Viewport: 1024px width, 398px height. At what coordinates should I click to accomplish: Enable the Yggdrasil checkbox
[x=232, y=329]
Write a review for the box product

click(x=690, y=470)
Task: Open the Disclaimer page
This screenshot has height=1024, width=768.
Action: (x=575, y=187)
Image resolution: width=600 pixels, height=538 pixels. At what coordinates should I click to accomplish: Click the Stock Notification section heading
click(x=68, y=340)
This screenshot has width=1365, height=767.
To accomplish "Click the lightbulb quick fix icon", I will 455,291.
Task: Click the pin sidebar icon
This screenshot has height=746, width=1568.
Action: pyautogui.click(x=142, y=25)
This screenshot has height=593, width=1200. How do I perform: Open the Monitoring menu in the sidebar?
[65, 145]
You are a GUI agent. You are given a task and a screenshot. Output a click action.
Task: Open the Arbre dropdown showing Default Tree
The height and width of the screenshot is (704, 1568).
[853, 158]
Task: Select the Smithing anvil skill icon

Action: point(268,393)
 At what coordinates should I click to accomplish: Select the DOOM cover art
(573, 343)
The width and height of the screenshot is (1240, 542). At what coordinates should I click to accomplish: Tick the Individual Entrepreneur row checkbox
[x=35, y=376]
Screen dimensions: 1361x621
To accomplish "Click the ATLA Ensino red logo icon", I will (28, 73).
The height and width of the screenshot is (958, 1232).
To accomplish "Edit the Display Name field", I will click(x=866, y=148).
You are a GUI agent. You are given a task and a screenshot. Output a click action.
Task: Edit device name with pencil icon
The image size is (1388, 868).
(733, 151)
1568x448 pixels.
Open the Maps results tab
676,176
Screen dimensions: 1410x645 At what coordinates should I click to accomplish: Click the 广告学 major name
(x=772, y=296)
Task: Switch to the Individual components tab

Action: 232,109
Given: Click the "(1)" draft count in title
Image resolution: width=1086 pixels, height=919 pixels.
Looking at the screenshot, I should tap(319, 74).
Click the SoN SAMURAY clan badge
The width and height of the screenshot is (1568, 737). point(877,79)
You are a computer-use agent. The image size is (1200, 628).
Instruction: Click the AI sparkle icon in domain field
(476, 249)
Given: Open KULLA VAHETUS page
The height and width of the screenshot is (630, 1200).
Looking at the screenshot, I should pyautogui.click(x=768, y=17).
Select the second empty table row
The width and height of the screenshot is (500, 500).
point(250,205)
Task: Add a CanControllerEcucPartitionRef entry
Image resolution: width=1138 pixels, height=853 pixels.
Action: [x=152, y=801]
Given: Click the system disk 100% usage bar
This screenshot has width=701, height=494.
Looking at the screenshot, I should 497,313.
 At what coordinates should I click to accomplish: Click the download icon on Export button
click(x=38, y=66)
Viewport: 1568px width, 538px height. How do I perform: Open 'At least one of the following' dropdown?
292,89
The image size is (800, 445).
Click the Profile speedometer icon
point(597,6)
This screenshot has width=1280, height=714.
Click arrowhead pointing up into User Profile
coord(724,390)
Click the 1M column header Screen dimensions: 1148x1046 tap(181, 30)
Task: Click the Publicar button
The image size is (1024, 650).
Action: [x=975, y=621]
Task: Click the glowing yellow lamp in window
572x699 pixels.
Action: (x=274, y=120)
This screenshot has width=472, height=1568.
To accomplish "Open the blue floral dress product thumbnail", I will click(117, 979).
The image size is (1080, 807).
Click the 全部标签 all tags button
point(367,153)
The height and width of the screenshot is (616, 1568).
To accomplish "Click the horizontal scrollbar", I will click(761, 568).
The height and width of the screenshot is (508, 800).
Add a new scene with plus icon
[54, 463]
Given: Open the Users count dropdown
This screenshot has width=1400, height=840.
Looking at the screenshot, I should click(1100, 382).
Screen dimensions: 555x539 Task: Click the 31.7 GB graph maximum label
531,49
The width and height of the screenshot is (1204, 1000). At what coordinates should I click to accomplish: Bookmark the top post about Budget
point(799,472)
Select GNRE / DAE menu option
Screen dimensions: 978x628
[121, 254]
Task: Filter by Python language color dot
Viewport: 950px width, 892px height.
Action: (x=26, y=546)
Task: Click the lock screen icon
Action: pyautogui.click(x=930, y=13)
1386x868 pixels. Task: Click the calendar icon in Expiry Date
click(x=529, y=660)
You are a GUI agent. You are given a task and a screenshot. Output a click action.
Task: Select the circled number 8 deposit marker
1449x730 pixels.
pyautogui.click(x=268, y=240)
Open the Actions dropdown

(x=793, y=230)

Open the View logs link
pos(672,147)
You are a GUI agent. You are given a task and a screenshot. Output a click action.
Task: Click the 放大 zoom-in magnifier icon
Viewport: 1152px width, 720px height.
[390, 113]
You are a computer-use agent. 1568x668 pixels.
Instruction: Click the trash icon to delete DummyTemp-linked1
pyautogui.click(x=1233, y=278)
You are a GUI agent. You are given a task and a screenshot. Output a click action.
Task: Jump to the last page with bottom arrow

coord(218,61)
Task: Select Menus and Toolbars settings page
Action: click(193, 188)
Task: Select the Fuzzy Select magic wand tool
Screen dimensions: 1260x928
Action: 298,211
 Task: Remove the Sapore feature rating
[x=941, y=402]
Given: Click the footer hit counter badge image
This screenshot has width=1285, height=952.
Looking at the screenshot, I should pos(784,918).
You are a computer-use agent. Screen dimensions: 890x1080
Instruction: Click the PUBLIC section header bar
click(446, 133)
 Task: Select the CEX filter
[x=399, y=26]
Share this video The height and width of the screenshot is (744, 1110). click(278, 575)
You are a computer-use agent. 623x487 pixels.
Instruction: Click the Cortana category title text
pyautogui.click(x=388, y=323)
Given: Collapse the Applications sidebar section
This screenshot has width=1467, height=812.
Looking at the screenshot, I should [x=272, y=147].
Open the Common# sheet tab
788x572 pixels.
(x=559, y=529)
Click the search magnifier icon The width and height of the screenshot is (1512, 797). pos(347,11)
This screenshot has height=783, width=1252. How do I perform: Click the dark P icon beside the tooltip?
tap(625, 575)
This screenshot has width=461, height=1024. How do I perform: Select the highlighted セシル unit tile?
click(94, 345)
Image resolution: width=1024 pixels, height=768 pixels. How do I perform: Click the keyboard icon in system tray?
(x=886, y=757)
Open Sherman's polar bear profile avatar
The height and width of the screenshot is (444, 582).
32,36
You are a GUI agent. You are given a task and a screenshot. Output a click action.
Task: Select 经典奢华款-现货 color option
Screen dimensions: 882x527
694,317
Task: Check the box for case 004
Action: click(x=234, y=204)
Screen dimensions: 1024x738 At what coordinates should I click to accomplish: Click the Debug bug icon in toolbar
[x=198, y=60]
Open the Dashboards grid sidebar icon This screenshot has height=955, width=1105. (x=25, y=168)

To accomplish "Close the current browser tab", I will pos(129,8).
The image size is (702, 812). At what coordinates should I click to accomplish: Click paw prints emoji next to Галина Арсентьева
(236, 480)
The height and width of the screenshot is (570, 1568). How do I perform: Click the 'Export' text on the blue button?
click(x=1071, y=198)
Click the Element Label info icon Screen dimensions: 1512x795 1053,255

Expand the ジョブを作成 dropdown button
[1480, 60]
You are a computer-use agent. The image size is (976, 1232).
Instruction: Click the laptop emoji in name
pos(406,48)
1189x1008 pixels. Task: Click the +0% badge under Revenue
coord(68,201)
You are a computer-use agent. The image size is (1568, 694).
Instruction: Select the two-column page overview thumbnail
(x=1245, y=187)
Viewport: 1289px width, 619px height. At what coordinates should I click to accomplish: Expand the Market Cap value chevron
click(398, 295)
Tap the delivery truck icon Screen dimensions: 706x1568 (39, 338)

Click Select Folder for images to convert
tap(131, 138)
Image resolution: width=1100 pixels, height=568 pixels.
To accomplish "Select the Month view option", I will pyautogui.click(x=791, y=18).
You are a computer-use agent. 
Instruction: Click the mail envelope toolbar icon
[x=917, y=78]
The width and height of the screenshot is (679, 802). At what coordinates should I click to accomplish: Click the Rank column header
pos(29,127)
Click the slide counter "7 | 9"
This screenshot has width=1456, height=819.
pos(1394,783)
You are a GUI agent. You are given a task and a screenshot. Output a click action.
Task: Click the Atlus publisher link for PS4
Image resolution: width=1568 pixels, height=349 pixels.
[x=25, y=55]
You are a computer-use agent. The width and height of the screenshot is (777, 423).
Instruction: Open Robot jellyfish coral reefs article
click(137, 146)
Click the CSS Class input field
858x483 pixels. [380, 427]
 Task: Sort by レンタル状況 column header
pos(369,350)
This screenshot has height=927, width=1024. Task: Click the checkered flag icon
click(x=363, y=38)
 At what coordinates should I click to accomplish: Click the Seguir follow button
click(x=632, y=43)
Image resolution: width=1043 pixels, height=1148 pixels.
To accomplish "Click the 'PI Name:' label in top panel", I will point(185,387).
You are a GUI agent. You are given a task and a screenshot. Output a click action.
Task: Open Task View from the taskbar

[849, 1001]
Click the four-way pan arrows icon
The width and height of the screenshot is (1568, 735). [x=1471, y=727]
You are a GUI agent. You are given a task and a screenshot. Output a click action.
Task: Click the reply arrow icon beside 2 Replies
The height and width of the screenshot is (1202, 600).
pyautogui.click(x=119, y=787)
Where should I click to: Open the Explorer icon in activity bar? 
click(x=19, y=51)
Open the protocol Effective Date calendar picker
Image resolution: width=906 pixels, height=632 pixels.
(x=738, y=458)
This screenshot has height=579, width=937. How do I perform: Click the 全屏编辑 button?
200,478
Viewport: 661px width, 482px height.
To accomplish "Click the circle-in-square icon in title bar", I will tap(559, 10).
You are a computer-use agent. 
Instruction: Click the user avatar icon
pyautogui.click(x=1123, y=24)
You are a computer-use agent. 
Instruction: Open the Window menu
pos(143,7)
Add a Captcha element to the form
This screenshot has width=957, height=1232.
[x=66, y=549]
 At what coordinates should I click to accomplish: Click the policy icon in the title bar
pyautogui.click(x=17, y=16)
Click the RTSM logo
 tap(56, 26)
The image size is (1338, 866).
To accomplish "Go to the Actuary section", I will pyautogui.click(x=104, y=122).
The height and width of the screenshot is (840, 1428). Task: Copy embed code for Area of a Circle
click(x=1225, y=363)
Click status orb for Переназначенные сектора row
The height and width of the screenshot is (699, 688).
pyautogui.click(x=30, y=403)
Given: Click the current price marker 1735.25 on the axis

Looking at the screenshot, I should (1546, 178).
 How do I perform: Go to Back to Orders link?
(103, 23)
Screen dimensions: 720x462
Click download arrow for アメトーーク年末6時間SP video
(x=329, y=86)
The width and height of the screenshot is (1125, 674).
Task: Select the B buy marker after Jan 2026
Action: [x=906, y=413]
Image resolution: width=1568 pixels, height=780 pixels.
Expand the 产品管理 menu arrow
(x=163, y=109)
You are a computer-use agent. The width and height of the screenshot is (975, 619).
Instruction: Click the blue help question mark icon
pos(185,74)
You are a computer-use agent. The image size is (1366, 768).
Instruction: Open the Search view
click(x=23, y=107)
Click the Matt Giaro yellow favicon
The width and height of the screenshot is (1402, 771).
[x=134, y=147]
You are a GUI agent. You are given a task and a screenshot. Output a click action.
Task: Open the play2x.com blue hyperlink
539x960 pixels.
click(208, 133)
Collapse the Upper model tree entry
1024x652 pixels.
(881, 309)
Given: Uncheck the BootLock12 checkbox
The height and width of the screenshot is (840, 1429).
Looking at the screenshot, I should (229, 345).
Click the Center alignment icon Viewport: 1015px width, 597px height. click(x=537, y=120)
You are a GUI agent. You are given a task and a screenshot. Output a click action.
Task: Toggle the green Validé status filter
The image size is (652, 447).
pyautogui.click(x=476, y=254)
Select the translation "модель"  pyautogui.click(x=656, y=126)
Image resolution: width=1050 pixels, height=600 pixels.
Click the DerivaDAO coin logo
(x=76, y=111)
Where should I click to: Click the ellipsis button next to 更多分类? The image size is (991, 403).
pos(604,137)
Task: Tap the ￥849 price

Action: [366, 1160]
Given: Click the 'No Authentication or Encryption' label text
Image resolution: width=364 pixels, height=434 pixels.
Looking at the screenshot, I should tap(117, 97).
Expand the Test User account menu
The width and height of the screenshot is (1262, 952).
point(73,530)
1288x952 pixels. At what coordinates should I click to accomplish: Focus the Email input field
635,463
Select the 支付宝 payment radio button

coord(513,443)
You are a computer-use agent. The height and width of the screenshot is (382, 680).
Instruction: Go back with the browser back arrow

+++

:: TASK ITEM ::
In the entries above, one line contains "Click the CSS Class input field" and another contains "Image resolution: width=1043". Reproduce exactly those two lines and the lines between them, nothing else.

:: TASK SOLUTION ::
Click the CSS Class input field
858x483 pixels. [380, 427]
 Task: Sort by レンタル状況 column header
pos(369,350)
This screenshot has height=927, width=1024. Task: Click the checkered flag icon
click(x=363, y=38)
 At what coordinates should I click to accomplish: Click the Seguir follow button
click(x=632, y=43)
Image resolution: width=1043 pixels, height=1148 pixels.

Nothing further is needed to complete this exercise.